Question asking for elaboration of reason for long lag in the U.S.

Prof. Friedman: I am saying that the reason why prices are slow to adjust in the United States is because two elements enter into price determination: relative price considerations and considerations about what is going to happen to the price level in general. In a country in which the price level in general has tended to be stable, people will react primarily to forces affecting the individual industry or product, and they will react by regarding an increase in demand as an increase in real demand and one which they should meet by expanding output. It is only gradually that they will realize that there hasn’t been an increase in real demand, that there has been an increase in nominal money demand, and that sooner or later this increase is going to be reflected in prices elsewhere. When they do come to this realization, they will start marking up their prices in accordance with what they expect to happen to prices in general.

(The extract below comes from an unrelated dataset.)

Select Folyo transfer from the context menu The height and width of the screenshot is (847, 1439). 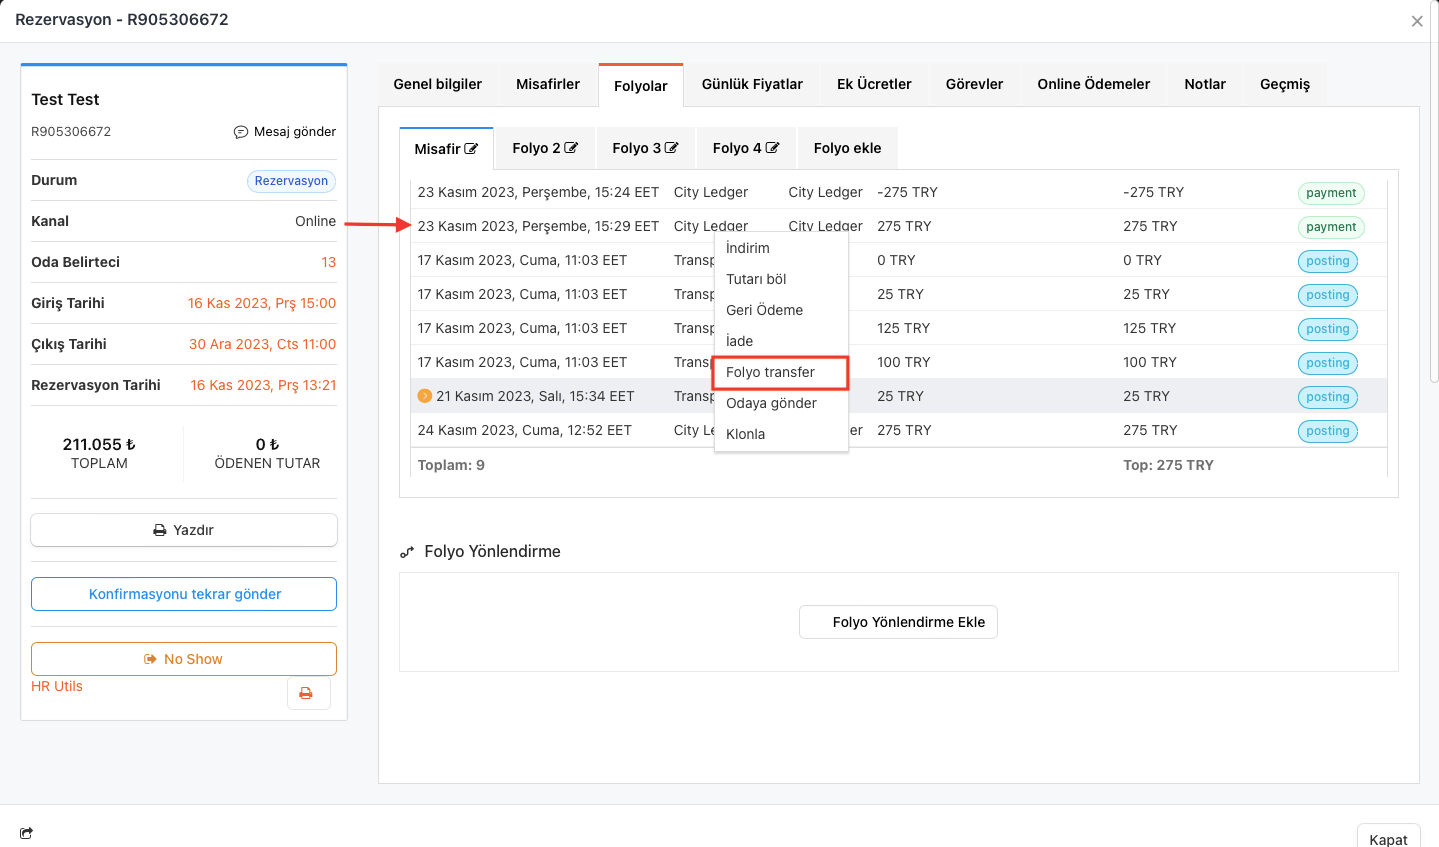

In a country in which people have experienced wide changes in prices in general, this process will go much faster.

Chairman: I want to thank Prof. Friedman for his very interesting lecture and good night.


1. Nominal income is net national product; money is currency outside commercial banks plus all deposits (time and demand) of the public at commercial banks.
2. Each rate of change is computed as the slope of a least squares straight line between the natural logarithm of the variable (income or money) and time fitted to three successive phase averages.
3. This summary is adapted from Milton Friedman, The Counter-Revolution in Monetary Theory, Occasional Paper 33 (London: Institute of Economic Affairs, 1970), pp. 22-26.
4. See my "The Optimum Quantity of Money" in The Optimum Quantity of Money and Other Essays (Chicago: Aldine Publishing Co. 1969).
5. "Government Revenue from Inflation, "Journal of Political Economy, Vol. 79 (July/August, 1971), 846-856.